Si l’adoption d’une stratégie nationale en 2017 a permis des avancées, « la santé sexuelle ne constitue pas une politique publique unifiée », est-il observé dans un rapport de l’Inspection générale des affaires sociales (Igas), remis en février et rendu public le 9 juin. Alors que les enjeux de santé publique en la matière sont « importants et en pleine mutation », les différentes structures en charge de la santé sexuelle restent morcelées et manquent d’un « pilotage cohérent », tant au niveau national que local, analyse l'Igas.
Le virage opéré en 2017 s’appuyait pourtant sur l’approche proposée par l’Organisation mondiale de la santé (OMS) en englobant toutes les facettes de la santé sexuelle : l’information et l’éducation à la santé sexuelle, le dépistage et le traitement des infections sexuellement transmissibles (IST), du VIH et des hépatites, la contraception et l’interruption volontaire de grossesse (IVG), la prévention de l’infertilité, mais aussi la lutte contre les discriminations et les violences de genre ou en raison de l’orientation sexuelle.
Un cloisonnement historique
Ces différentes composantes de la santé sexuelle sont issues « de courants militants et de moments historiques distincts », à savoir l’émancipation des femmes à travers le contrôle des naissances dans les années 1960 et 1970 et la mobilisation autour de l’épidémie de sida dans les années 1980. Les causes ont été portées par des acteurs différents. Et aujourd’hui encore, « le dépistage et le traitement du VIH (et des IST en général) et la santé reproductive (contraception, accès à l’IVG, égalité entre les hommes et les femmes) restent deux politiques publiques séparées », est-il souligné.
L’ambition de décloisonnement affichée par la stratégie de santé sexuelle 2017-2030 n’a pas complètement porté ses fruits.

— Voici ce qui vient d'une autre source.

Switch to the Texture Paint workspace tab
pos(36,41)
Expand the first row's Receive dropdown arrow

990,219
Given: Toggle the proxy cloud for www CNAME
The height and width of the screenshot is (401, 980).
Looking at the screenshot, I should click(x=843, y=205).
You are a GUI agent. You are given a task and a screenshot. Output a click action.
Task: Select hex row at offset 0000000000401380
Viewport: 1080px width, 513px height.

Par exemple, « si les plans de lutte contre le VIH et les IST ont bien été remplacés par la stratégie de santé sexuelle, ce n’est pas officiellement le cas de l’accès à l’IVG, de la lutte contre les violences sexuelles à l’égard des femmes ou des enfants, ou de la lutte contre les discriminations liées à l’orientation sexuelle qui continuent de faire l’objet de plans et stratégies distincts », est-il indiqué.

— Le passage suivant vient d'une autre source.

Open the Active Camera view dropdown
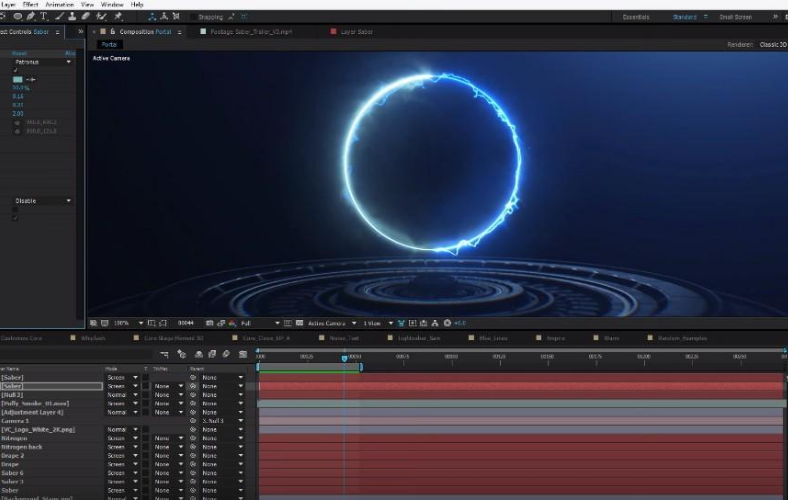The image size is (788, 500). pyautogui.click(x=332, y=323)
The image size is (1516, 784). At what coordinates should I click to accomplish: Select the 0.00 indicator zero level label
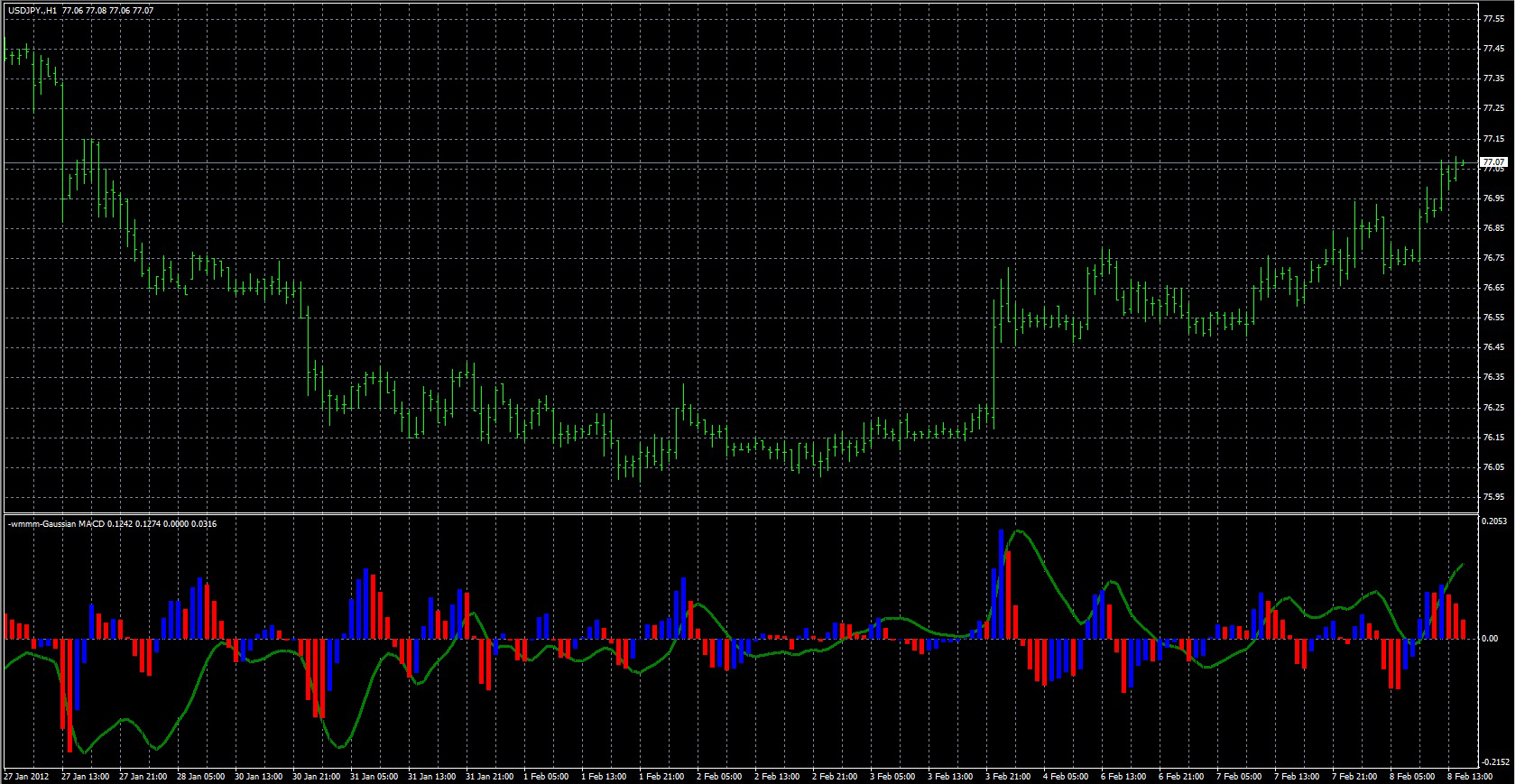click(1492, 639)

Depuis 2016, des réformes ont permis un rapprochement des missions des centres gratuits d'information, de dépistage et de diagnostic des IST (Cegidd) et des centres de planification et d’éducation familiale (CPEF), mais sans parvenir à rendre l'offre plus lisible, ni « mettre fin au défaut d’attractivité de ces structures, particulièrement en ce qui concerne le personnel médical », lit-on. Sur le terrain, les cloisonnements restent multiples.

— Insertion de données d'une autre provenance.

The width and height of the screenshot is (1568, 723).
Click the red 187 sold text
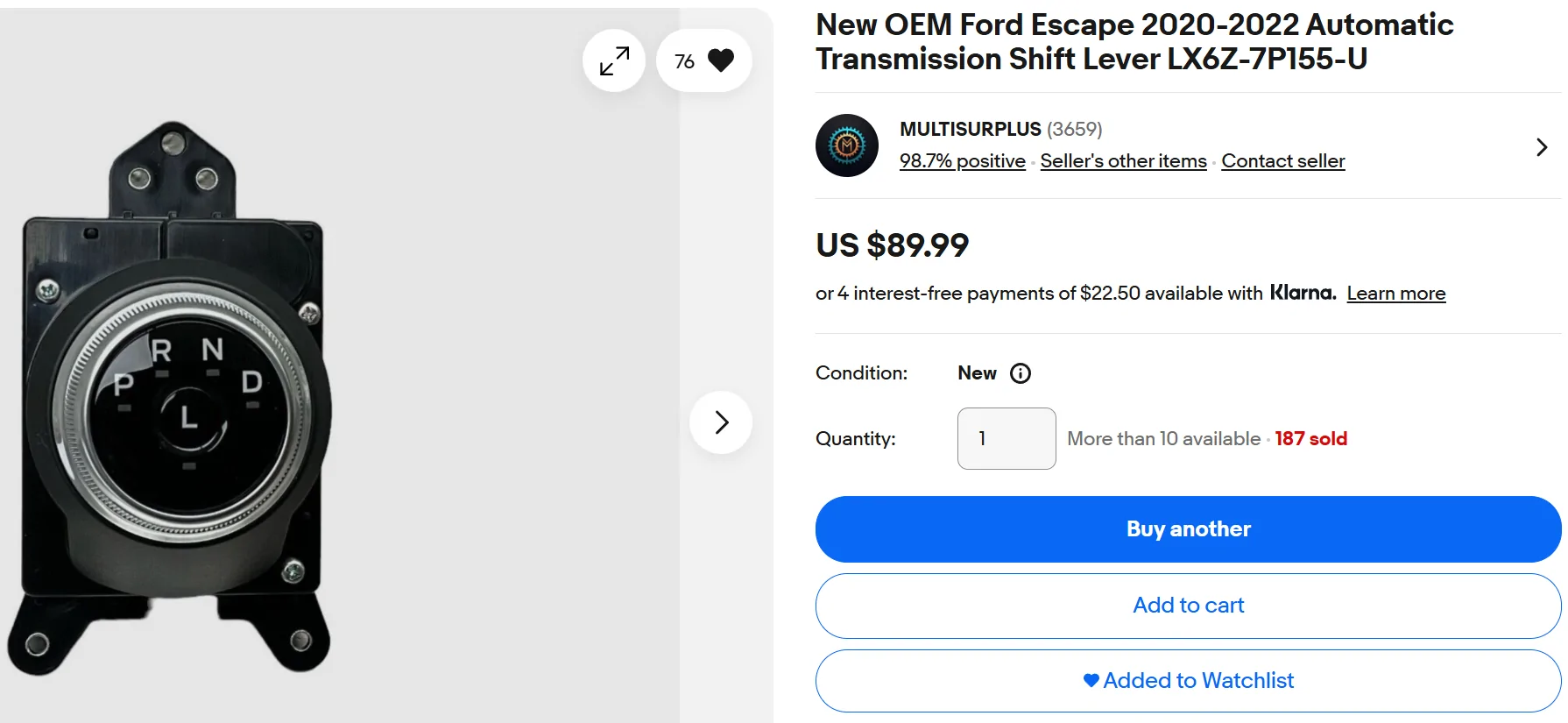(x=1310, y=439)
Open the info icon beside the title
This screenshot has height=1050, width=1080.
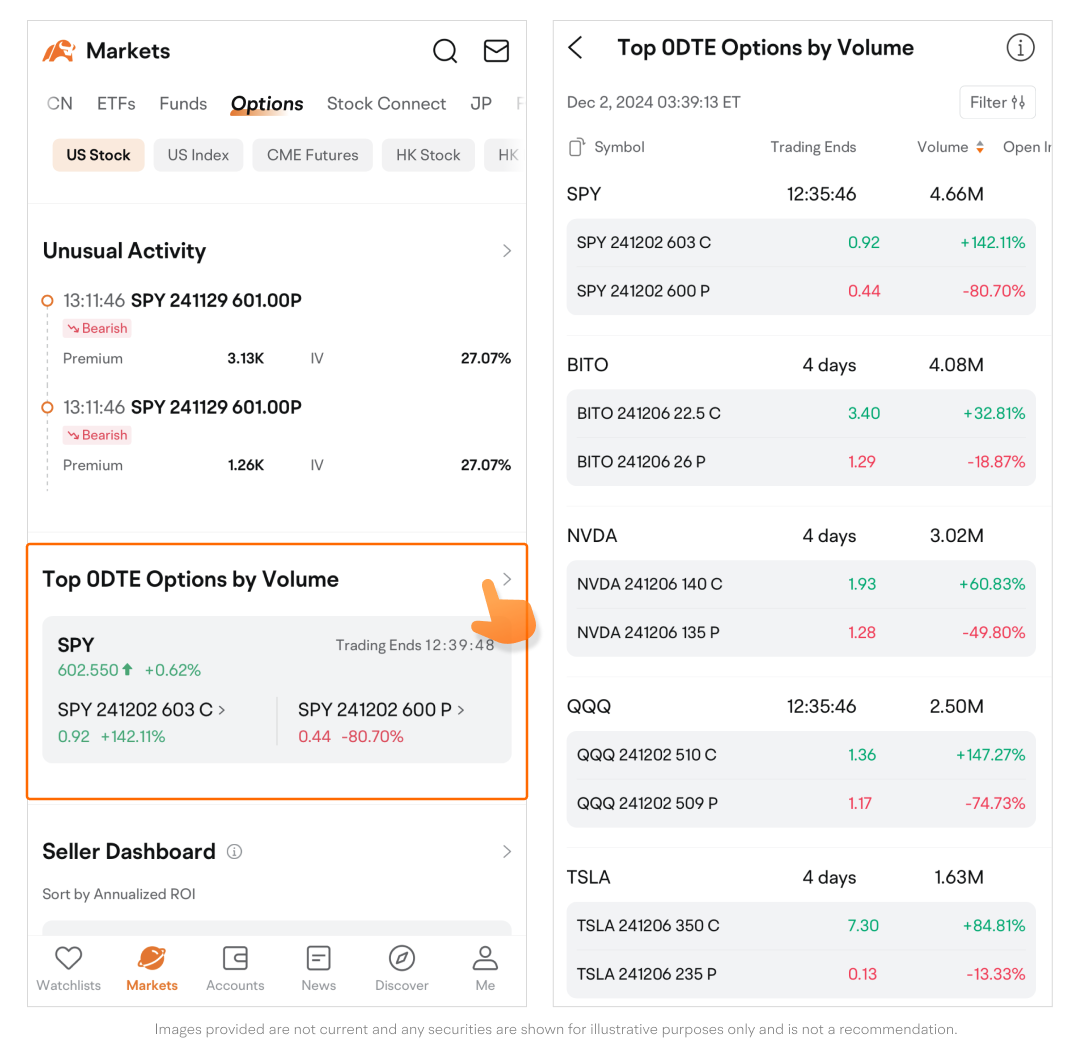[1019, 48]
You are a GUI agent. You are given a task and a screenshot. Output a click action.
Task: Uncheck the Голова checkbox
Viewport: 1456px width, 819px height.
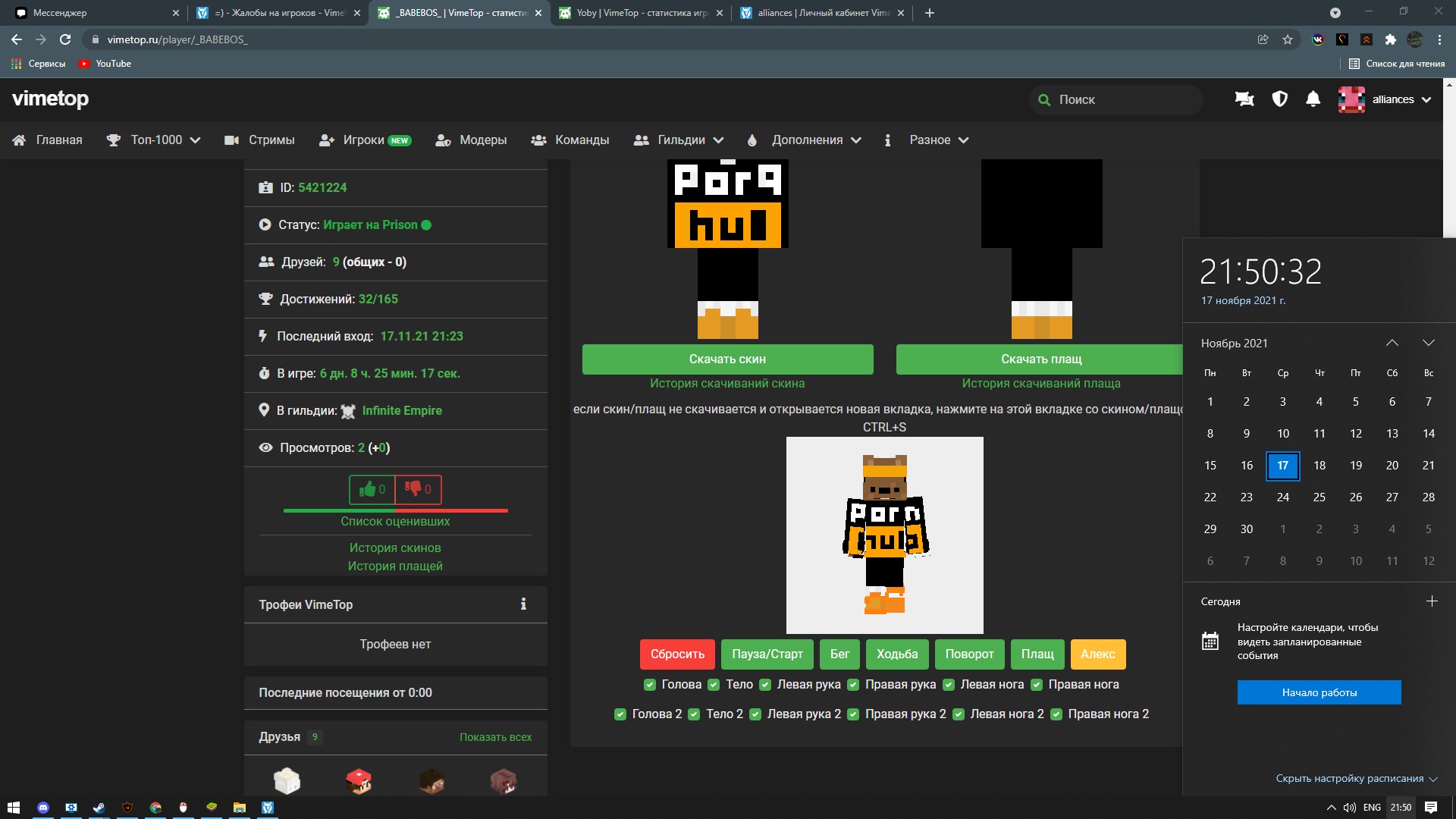coord(650,685)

Au niveau national, le pilotage est complexifié par « le manque d’exhaustivité et de finesse des données épidémiologiques », est-il pointé. Et, au niveau local, « les agences régionales de santé (ARS) n’ont pas de vision globale de l’offre en santé sexuelle et les ressources humaines qu’elles consacrent globalement au pilotage stratégique de la santé sexuelle sont faibles en regard des enjeux de santé publique », tacle le rapport.
Des enjeux de santé publique « en pleine mutation »
Ces enjeux sont « en pleine mutation ». L’épidémie de sida, « toujours active » malgré les progrès thérapeutiques et prophylactiques, touche en particulier deux populations : les hommes ayant des relations sexuelles avec des hommes (44 % des découvertes de séropositivité en 2021) et les populations nées à l’étranger (51 %). La prévalence des IST est en hausse, en particulier chez les jeunes. Les infections à Chlamydia trachomatis ont par exemple augmenté de 9 % en 2021 par rapport à 2019. La prévention vaccinale des IST virales souffre de retards importants, avec, en 2023, une couverture vaccinale HPV qui plafonne à 60 % chez les adolescentes. Et, les inégalités territoriales restent importantes dans le taux de recours à l’IVG.
Ces enjeux appellent à un sursaut. Pour autant, « la priorité immédiate n’est pas à l’organisation complexe d’une fusion imposée des structures avec un pilotage unifié sous l’égide des ARS et selon un modèle unique défini au niveau national », estiment les auteurs. L’urgence porte sur un renforcement du suivi des structures au niveau local et national et sur une réforme des outils de la veille épidémiologique. Concernant les missions des structures, « des ajustements doivent permettre de mieux remplir les objectifs assignés par la stratégie nationale de santé sexuelle, sans bouleversement majeur », est-il préconisé.
À plus long terme, les regroupements de structure sont à encourager dans l’optique de mieux répondre aux besoins de la population. Le rapport plaide ainsi pour la création de centres de santé sexuelle « centrés sur une population particulière » ou regroupant les missions des Cegidd et des CPEF, « en fonction de la densité de la file active et des enjeux propres à chaque territoire ».